For women who have been diagnosed with a tumor in a milk duct within their breast, the standard ductal carcinoma in situ treatment is surgery. There are two primary types of surgery for this type of cancer, also known as DCIS. A lumpectomy only removes the tumor and possibly a small amount of surrounding tissue, while a mastectomy is done to remove the entire breast. Additional treatments, such as radiation or use of the drug tamoxifen, may be recommended if a patient chooses a lumpectomy. Reconstructive surgery can often be performed after a mastectomy if the patient wishes.

Mastectomy may be the best option for a woman with standard ductal carcinoma in situ.
Mastectomy may be the best option for a woman with standard ductal carcinoma in situ.

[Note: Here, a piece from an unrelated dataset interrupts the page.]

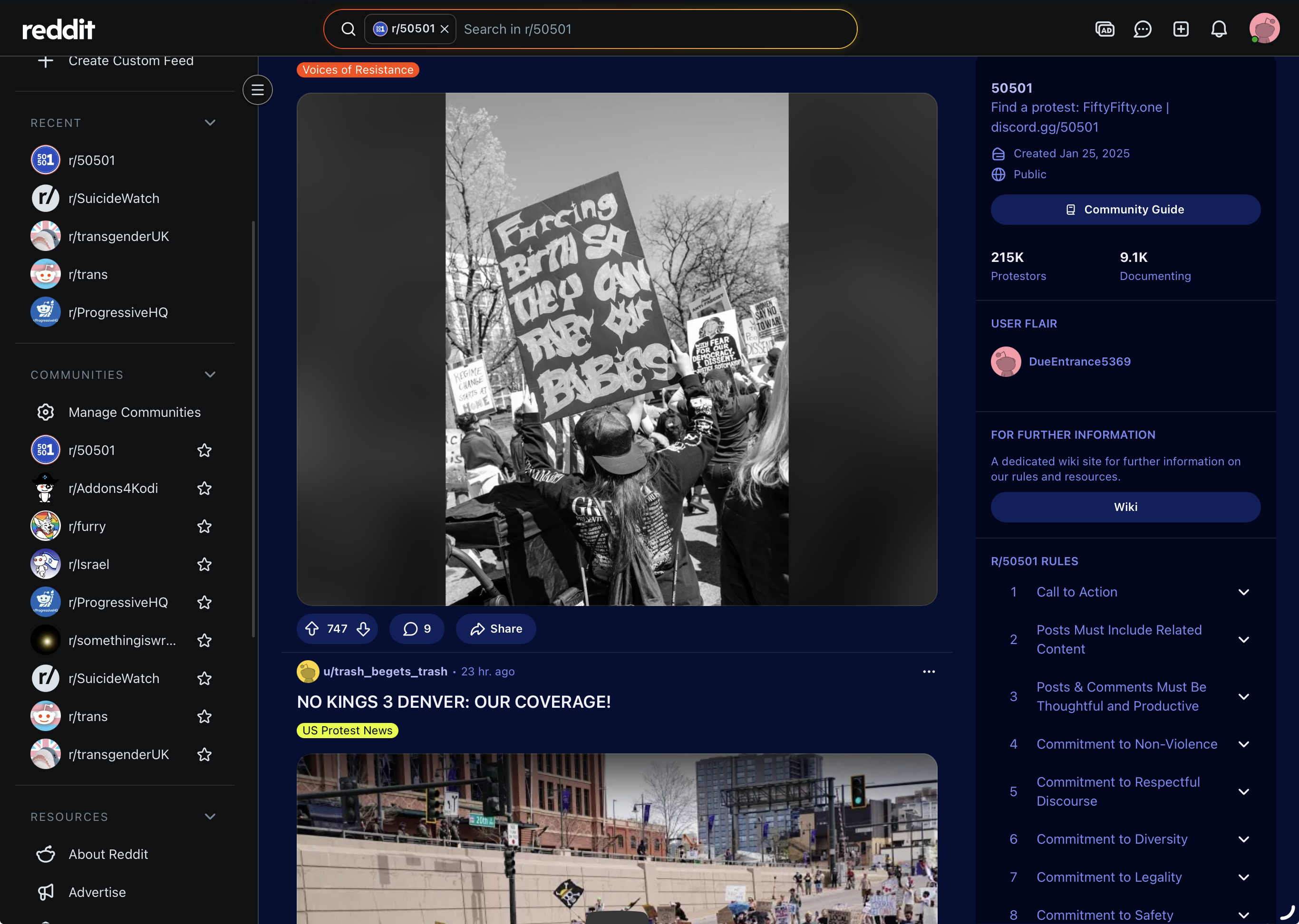Click the notifications bell icon
Screen dimensions: 1299x924
(x=1218, y=29)
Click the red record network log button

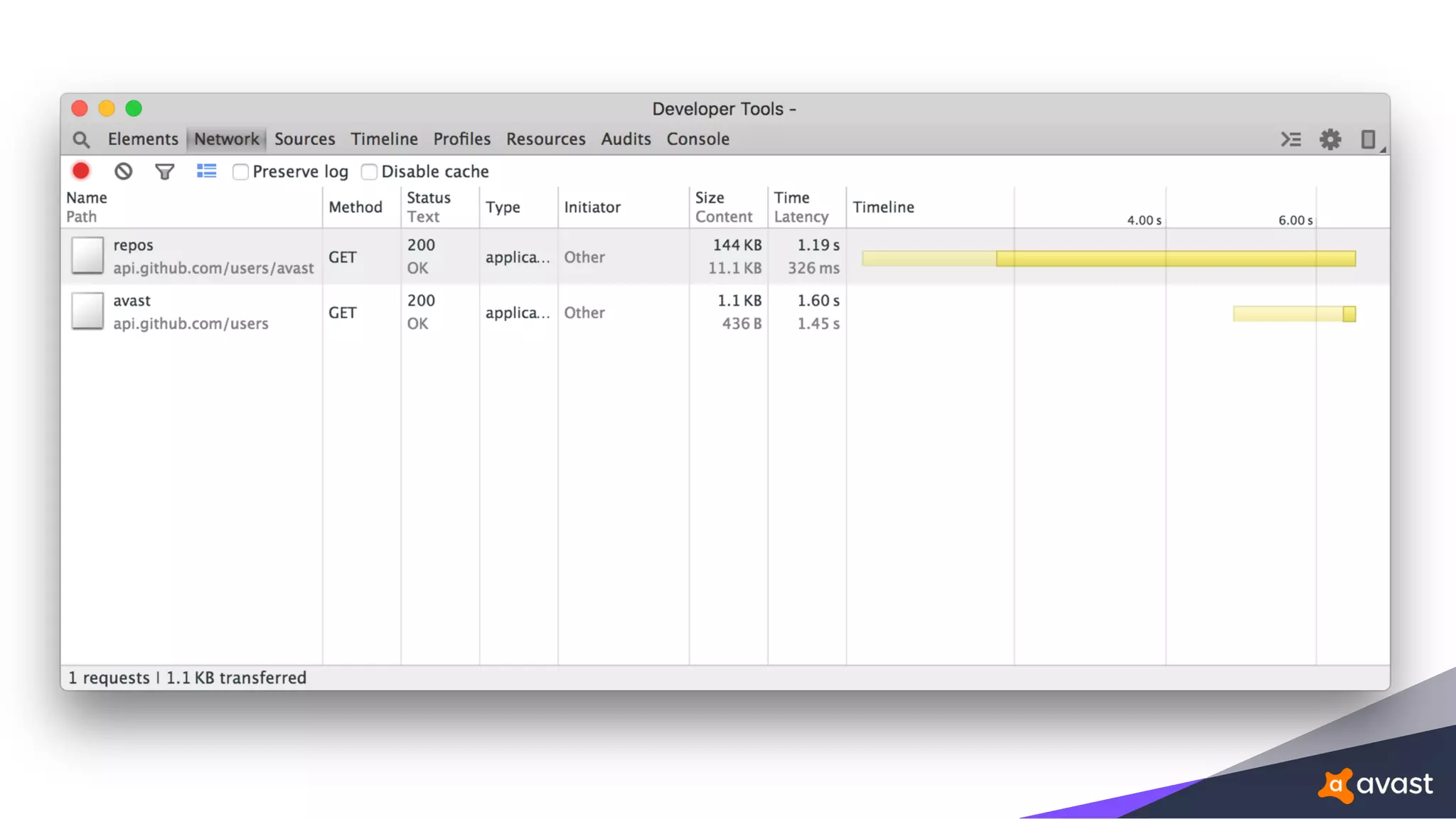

Many women choose to have a lumpectomy as their primary ductal carcinoma in situ treatment. The primary advantage of this surgery is that it only removes the cancerous tissue, leaving the rest of the breast intact, which allows the woman to maintain her normal body image and avoid reconstructive surgery. It may be necessary to have additional treatment when DCIS is removed via a lumpectomy, however, so patients will typically want to discuss any risks associated with those treatments before making a final decision.

The other main option for ductal carcinoma in situ treatment is mastectomy. Normally, a simple mastectomy that removes just the breast tissue is sufficient for this disease, as it typically does not spread to the nearby lymph nodes. Though full removal of the breast may seem less desirable than a lumpectomy, in some cases it is the better option. If the DCIS is present over a very large portion of the breast, or in multiple locations, a mastectomy may be the only way to remove all of the cancerous tissue. Some women may not wish to undergo radiation treatment, which is common after a lumpectomy, or they may not be able to; for example, radiation may not be an option if the patient is pregnant.

Though women with very small, low-grade tumors may require a lumpectomy alone, for many, ductal carcinoma in situ treatment involves follow-up therapy as well. Radiation treatment using X-rays to destroy any possible remaining cancer cells in the breast can help ensure that the DCIS does not return. Some women may also be good candidates for the drug tamoxifen; since DCIS is a type of cancer that grows in response to hormones, and tamoxifen blocks estrogen's ability to promote tumor development, it may also help prevent the disease from recurring.